5. Which of the following best defines "AI hallucination" as used in this chapter?

A) The phenomenon in which an AI system produces visual distortions in generated images
B) A machine learning model's tendency to overfit to training data, producing accurate but ungeneralizable outputs
C) The generation of confident, plausible-sounding content that is factually incorrect or entirely fabricated
D) The tendency of users to perceive intelligence and understanding in AI systems that possess neither

Answer

**C)** The generation of confident, plausible-sounding content that is factually incorrect or entirely fabricated. *Explanation:* Section 18.4 defines hallucination as the production of content that is fluent, coherent, and presented with confidence but is factually wrong — including fabricated citations, invented statistics, and descriptions of events that never occurred. The term is significant because hallucinated content is often indistinguishable from accurate content without independent verification. Option D describes anthropomorphism, a related but distinct concept. Options A and B describe other technical phenomena.

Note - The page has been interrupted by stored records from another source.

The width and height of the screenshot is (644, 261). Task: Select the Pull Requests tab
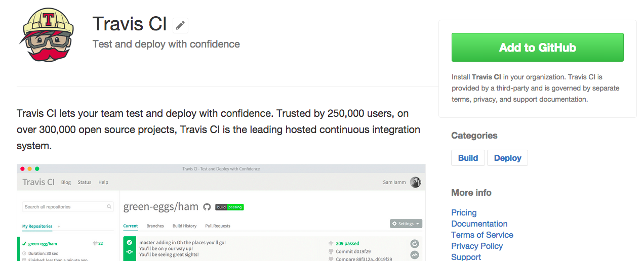coord(218,226)
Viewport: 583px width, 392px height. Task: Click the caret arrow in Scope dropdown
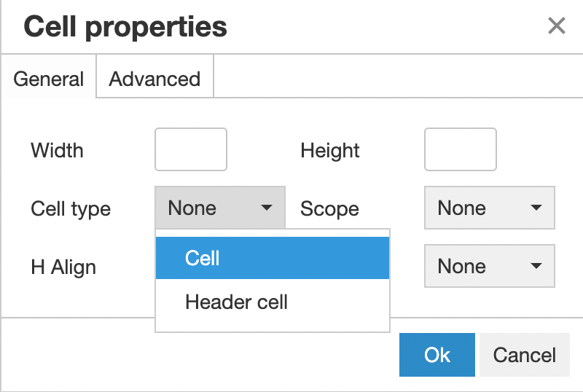536,208
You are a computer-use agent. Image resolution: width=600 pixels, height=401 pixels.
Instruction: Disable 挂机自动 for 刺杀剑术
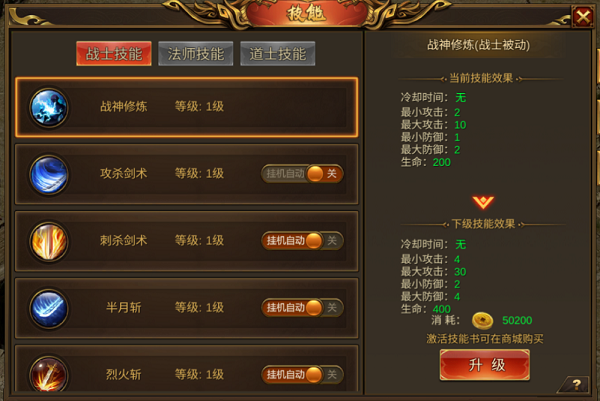click(302, 241)
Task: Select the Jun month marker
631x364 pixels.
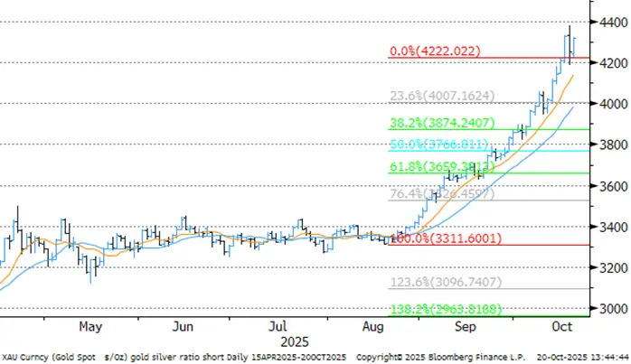Action: click(184, 326)

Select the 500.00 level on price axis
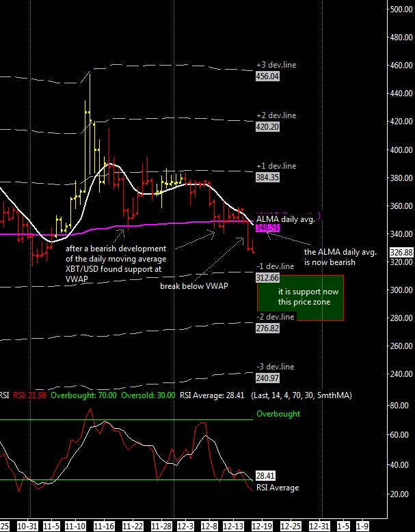point(400,9)
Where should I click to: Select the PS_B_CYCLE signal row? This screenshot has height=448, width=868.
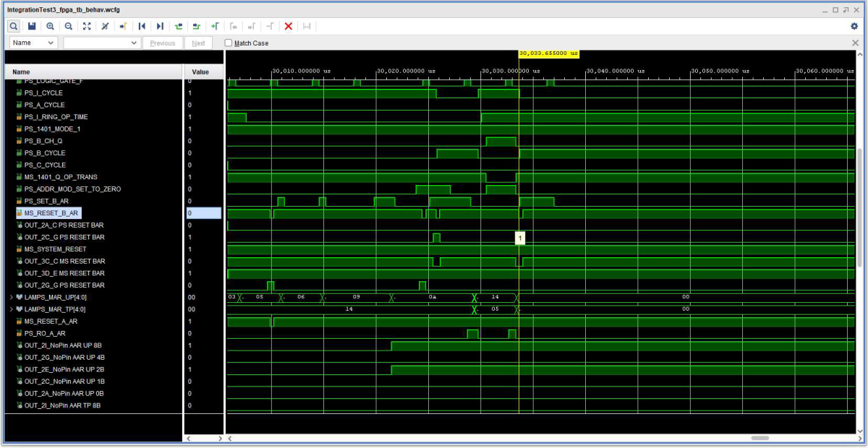pyautogui.click(x=45, y=153)
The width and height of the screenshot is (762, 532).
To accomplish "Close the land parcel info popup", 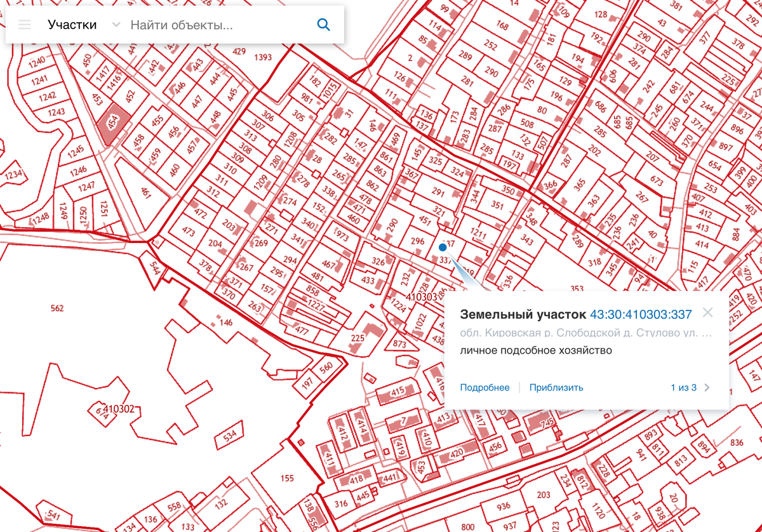I will tap(708, 312).
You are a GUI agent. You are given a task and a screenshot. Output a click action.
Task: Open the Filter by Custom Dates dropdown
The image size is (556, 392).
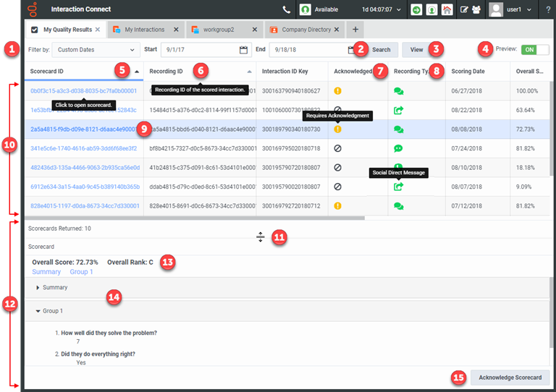pos(93,50)
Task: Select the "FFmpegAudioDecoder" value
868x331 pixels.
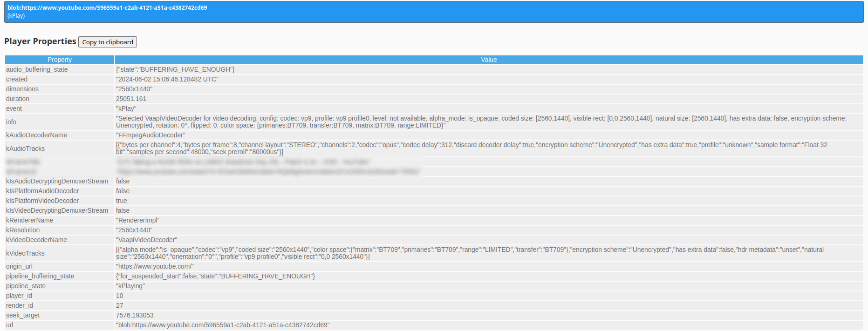Action: 150,135
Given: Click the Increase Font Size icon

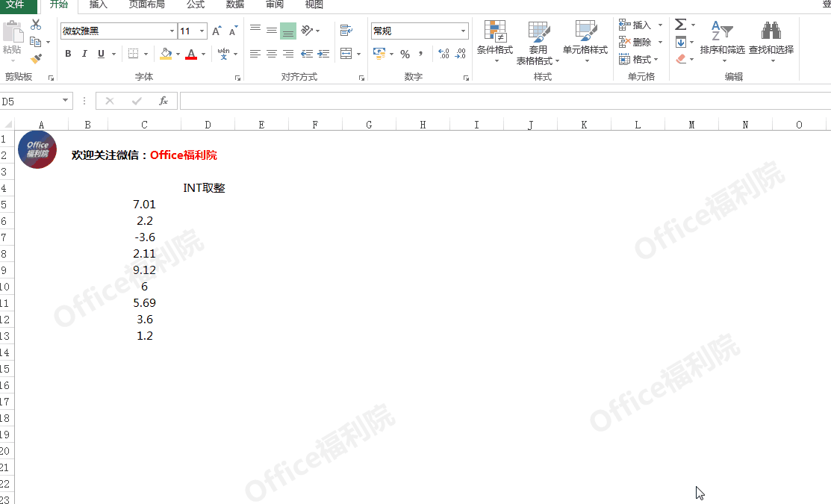Looking at the screenshot, I should [217, 31].
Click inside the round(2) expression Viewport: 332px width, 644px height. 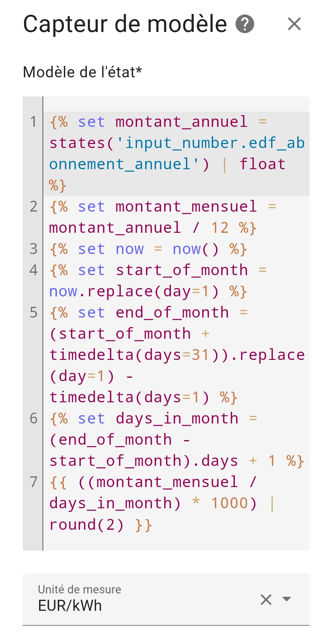click(x=86, y=525)
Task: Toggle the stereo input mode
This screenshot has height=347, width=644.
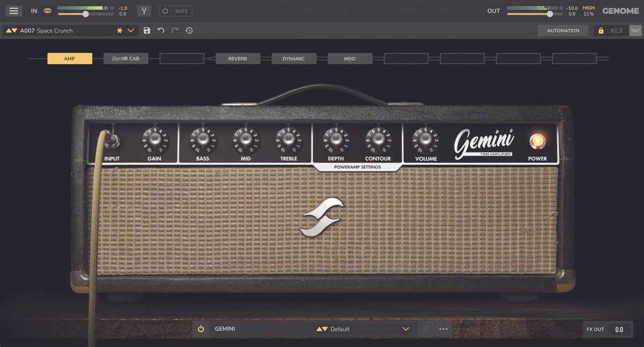Action: 48,10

6. Non-consensual intimate imagery (NCII) created using AI tools is discussed as an example of:

A) An economic harm from generative AI that affects the entertainment industry
B) A deepfake harm that is interpersonal in nature, disproportionately targeting women and girls
C) A hallucination problem unique to image generation models
D) A fair use exception under copyright law that permits parody and satire

Answer

**B)** A deepfake harm that is interpersonal in nature, disproportionately targeting women and girls. *Explanation:* Section 18.3 identifies NCII as one of the most urgent harms of generative AI. AI tools can now create photorealistic intimate images of real people from a single photograph — without the subject's consent or knowledge. Studies cited in the chapter indicate that the vast majority of deepfake pornography targets women. This is classified as an interpersonal harm rather than an economic or political one because the damage is to individual dignity, reputation, and psychological well-being — though it also has political implications when used to silence women in public life.

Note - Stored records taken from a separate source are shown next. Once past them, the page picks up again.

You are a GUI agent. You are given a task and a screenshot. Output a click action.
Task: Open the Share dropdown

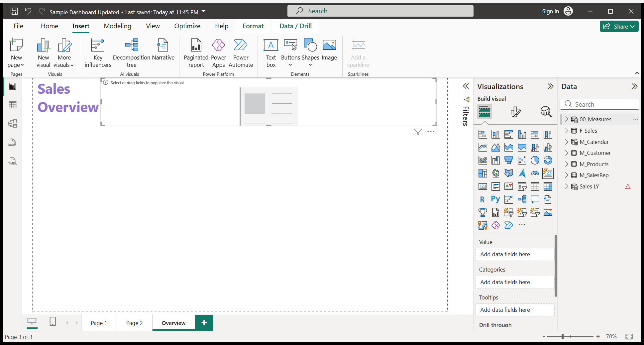coord(619,26)
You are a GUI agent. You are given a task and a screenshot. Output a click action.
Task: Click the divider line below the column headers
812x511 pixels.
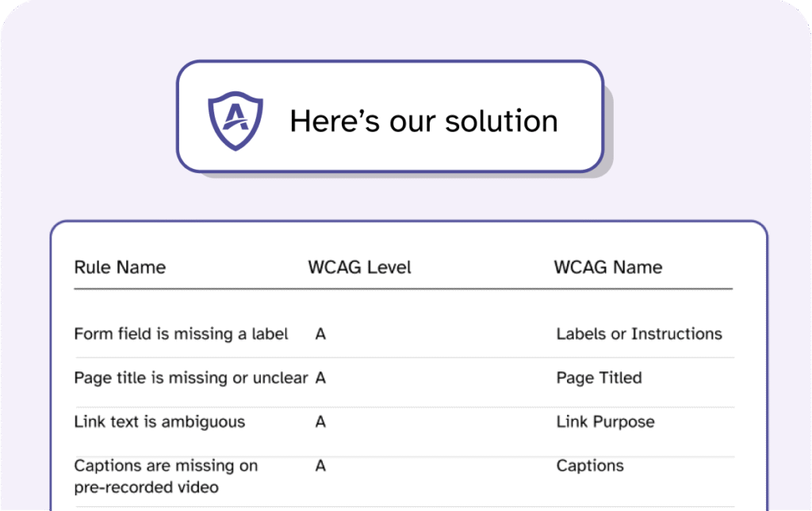pyautogui.click(x=403, y=289)
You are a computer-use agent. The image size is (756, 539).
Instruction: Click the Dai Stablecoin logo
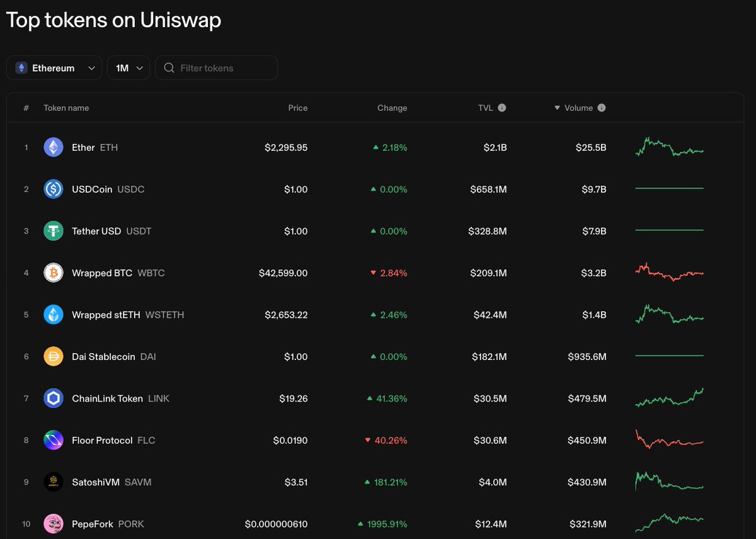[x=54, y=356]
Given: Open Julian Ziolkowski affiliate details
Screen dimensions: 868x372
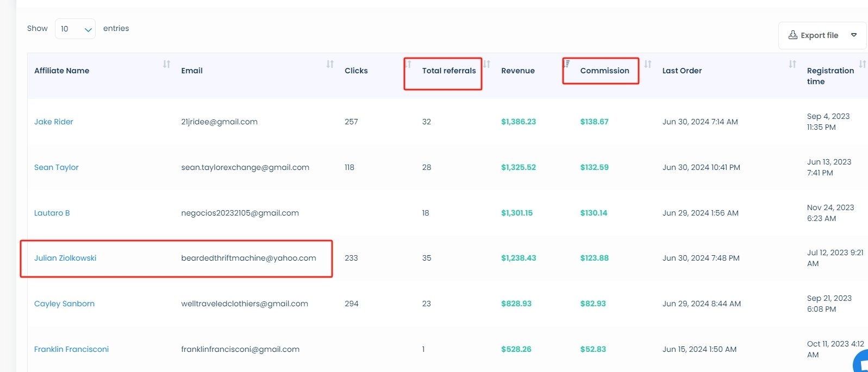Looking at the screenshot, I should click(65, 258).
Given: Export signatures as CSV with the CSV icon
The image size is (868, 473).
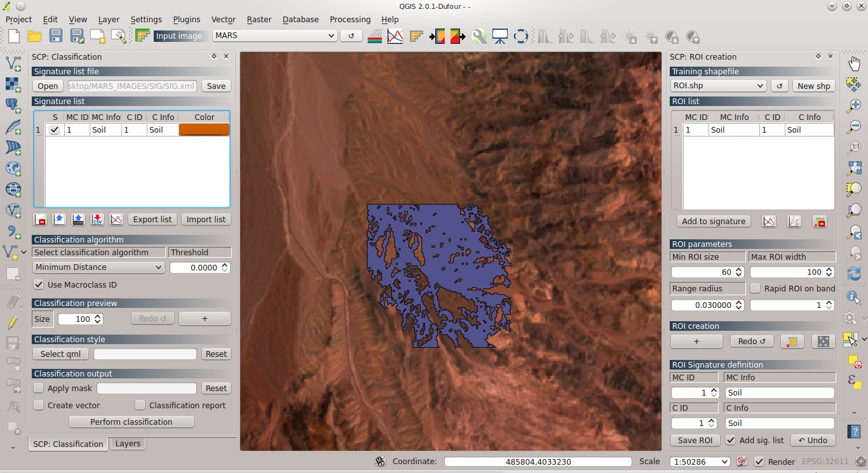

7. Section 18.6 describes the C2PA standard. What problem is C2PA designed to address?

A) Preventing AI models from being trained on copyrighted data
B) Providing a cryptographic chain of provenance metadata that records how a piece of content was created and edited
C) Detecting deepfakes in real time using machine learning classifiers
D) Compensating content creators when their work is used in AI training datasets

Answer

**B)** Providing a cryptographic chain of provenance metadata that records how a piece of content was created and edited. *Explanation:* Section 18.6 describes the Coalition for Content Provenance and Authenticity (C2PA) as a technical standard that embeds metadata in digital content — recording whether an image was captured by a camera, generated by AI, or edited by software. The goal is to allow viewers to verify how content was created, addressing the epistemic crisis caused by synthetic media. C2PA does not detect deepfakes (C) — it provides provenance information for content that opts into the standard. It does not address copyright or compensation (A, D).

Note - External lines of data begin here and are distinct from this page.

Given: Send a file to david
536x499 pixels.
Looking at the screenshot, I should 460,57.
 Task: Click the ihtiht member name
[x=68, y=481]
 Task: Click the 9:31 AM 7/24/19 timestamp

8. The chapter argues that the speed of generative AI adoption creates a "governance vacuum." This concept means:

A) No government has any regulations applicable to generative AI
B) The technology is widely used before the rules, norms, and institutions needed to govern it responsibly have been developed
C) Companies deliberately avoid governance by incorporating in jurisdictions without AI regulations
D) Academic researchers have not yet studied generative AI's impacts

Answer

**B)** The technology is widely used before the rules, norms, and institutions needed to govern it responsibly have been developed. *Explanation:* Section 18.1.5 describes the governance vacuum as the temporal gap between technology adoption and governance adaptation. ChatGPT reached 100 million users within two months of launch — far faster than regulatory, professional, educational, or social institutions could respond. The result is a period in which the technology is deployed at scale without adequate governance. This is not the same as claiming there are no regulations at all (A) — existing laws apply in some cases — but rather that the governance infrastructure is insufficient for the pace and scope of deployment.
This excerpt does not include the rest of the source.